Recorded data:
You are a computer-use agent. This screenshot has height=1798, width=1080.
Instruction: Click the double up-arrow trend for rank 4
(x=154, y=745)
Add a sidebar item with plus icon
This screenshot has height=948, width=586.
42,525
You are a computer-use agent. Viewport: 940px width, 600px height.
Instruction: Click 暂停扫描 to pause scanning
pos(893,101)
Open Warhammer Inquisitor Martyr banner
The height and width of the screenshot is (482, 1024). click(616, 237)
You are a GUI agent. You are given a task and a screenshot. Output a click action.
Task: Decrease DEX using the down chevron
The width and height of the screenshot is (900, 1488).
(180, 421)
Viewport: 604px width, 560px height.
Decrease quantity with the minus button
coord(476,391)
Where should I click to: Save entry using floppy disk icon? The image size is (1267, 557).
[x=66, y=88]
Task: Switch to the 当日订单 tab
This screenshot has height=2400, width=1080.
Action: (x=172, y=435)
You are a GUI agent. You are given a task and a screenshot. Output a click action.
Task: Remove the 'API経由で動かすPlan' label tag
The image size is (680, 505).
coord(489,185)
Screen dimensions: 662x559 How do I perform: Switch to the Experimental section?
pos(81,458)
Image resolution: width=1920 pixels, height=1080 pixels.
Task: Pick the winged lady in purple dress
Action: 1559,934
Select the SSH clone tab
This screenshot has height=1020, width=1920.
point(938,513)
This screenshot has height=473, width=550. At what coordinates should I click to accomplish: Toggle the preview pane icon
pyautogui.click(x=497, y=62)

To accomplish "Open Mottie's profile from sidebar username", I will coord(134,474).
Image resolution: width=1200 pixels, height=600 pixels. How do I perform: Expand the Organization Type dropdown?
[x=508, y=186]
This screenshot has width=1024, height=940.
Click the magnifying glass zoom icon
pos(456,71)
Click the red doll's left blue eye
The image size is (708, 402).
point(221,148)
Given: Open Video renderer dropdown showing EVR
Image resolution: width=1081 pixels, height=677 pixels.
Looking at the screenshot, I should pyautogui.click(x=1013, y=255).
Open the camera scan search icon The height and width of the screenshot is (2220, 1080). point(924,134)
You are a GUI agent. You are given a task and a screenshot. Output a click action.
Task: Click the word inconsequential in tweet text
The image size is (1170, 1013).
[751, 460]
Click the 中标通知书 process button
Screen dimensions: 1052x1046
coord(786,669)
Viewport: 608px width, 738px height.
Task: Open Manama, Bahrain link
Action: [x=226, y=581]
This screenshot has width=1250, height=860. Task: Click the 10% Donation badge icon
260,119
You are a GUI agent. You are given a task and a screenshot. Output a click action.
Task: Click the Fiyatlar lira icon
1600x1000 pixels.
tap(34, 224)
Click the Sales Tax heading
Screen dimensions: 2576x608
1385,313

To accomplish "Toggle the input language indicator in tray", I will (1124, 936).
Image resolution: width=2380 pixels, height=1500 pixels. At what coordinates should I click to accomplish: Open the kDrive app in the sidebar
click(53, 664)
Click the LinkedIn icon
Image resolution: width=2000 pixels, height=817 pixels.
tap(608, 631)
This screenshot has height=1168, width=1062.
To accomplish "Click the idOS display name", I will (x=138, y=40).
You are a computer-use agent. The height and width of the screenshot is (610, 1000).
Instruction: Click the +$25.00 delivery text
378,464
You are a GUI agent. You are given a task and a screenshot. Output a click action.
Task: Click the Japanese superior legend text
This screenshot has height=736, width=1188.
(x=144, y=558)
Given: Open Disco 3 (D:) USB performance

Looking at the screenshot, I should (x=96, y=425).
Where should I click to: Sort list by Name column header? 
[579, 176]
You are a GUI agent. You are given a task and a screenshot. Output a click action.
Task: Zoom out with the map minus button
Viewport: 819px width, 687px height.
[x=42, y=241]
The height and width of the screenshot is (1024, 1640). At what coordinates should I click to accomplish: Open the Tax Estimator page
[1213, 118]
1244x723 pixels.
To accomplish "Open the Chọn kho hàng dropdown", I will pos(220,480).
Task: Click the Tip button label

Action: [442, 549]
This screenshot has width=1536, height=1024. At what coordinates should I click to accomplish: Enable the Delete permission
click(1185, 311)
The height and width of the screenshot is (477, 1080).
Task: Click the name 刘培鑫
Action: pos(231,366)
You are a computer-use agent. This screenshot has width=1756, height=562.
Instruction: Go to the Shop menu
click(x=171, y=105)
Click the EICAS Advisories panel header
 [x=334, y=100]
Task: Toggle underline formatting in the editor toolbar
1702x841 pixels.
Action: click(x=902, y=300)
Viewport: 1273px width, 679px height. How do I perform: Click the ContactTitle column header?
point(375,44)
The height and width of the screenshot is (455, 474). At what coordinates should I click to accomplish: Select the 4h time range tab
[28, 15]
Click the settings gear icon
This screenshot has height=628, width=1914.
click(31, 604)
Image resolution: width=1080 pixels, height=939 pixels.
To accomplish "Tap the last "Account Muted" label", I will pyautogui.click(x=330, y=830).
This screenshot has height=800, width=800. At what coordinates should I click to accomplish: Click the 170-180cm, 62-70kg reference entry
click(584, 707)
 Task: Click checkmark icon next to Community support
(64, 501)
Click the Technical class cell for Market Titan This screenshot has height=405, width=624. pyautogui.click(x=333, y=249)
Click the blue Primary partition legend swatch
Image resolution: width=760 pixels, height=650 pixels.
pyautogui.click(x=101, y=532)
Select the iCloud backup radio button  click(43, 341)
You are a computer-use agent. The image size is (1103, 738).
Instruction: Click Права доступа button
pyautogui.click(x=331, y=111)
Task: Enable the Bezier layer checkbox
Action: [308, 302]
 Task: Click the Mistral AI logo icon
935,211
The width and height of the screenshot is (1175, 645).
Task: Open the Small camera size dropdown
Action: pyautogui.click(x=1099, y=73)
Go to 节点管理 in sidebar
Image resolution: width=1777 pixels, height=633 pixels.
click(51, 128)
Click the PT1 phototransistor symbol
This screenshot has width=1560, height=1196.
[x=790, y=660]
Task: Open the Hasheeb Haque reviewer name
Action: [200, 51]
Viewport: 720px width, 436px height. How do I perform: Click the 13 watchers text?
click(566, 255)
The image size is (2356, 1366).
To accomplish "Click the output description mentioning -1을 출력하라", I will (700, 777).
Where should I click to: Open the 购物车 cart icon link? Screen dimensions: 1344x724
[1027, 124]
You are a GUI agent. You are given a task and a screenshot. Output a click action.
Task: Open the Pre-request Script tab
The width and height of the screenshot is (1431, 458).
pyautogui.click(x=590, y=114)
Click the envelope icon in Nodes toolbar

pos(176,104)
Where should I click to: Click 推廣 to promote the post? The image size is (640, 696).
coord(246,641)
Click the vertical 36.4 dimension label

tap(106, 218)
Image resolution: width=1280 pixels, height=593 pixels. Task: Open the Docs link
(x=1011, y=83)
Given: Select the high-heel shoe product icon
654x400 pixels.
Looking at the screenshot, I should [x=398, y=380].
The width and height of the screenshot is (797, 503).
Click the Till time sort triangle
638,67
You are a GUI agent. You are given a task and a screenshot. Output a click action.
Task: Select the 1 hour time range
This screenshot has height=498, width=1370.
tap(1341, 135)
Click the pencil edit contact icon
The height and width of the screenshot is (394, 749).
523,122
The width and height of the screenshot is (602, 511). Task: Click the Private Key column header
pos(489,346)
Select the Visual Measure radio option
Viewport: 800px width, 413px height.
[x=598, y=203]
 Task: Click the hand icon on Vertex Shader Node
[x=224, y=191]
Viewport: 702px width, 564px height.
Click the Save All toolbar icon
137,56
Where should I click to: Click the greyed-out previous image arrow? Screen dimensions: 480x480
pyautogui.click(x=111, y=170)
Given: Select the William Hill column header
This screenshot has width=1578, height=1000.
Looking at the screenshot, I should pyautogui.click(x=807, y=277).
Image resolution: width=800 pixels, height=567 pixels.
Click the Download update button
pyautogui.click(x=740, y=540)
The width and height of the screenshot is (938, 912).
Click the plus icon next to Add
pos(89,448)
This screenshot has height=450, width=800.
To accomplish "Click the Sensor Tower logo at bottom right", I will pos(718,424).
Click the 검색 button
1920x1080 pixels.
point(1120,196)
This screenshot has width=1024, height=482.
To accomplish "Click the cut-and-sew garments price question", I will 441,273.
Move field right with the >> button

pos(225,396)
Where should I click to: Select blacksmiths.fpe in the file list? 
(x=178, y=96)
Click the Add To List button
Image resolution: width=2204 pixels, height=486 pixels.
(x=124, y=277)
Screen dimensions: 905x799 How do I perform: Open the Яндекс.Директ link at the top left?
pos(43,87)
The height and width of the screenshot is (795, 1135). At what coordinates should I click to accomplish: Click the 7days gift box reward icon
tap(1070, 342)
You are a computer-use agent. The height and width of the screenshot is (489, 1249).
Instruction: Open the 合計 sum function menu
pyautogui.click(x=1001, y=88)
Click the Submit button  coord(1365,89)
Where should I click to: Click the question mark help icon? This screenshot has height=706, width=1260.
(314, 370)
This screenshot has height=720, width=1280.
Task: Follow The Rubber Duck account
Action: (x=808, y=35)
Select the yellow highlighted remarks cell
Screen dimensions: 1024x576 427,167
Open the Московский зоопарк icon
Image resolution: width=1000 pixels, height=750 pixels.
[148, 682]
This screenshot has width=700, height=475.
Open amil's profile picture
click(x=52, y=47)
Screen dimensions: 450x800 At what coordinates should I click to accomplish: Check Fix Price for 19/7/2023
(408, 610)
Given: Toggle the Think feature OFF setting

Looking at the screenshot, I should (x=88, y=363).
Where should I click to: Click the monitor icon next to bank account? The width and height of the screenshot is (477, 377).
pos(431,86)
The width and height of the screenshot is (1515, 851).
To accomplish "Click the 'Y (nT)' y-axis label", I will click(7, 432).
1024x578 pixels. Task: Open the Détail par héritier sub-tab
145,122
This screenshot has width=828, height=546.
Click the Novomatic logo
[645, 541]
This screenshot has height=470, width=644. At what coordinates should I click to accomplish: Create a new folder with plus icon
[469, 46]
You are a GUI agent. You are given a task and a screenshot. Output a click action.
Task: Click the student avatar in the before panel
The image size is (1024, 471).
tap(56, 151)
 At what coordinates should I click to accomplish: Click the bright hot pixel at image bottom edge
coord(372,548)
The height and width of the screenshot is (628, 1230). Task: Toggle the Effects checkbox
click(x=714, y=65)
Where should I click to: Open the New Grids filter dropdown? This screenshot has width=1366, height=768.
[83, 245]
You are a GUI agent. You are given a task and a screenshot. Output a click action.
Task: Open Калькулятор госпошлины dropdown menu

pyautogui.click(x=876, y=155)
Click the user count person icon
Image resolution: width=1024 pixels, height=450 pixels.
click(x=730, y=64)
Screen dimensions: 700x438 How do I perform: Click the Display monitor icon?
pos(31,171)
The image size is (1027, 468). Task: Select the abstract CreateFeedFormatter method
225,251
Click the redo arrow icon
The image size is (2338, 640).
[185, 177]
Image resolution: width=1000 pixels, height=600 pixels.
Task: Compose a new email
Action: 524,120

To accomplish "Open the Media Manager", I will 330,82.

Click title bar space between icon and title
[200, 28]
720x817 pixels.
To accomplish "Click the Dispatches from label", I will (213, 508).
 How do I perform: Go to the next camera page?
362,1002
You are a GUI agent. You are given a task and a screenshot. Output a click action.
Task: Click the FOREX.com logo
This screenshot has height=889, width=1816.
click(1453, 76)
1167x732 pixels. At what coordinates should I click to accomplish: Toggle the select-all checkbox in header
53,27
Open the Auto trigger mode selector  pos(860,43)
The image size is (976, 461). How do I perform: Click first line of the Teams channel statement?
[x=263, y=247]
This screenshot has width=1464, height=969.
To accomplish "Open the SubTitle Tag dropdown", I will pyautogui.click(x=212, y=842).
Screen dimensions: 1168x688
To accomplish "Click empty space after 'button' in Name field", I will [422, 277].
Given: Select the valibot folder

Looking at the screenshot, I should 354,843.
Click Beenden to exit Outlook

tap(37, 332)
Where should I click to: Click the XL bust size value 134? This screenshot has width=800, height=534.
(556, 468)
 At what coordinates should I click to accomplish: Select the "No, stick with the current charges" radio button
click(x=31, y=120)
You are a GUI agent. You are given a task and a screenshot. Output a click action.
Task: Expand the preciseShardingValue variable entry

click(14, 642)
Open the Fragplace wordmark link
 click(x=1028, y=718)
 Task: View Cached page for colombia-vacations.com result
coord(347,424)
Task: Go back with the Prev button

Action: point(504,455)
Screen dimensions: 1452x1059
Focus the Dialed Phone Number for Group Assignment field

**YOUR TASK**
Which lines of the data contain the string "computer"? Copy each of them.

**RESULT OF THIS TASK**
You are a computer-use agent. This screenshot has height=1798, width=1080.
You are a computer-use agent. Viewport: 940px width, 600px height.
You are a computer-use agent. The height and width of the screenshot is (610, 1000).
You are a computer-use agent. This screenshot has width=1756, height=562.
You are a computer-use agent. The image size is (1103, 738).
You are a computer-use agent. The height and width of the screenshot is (489, 1249).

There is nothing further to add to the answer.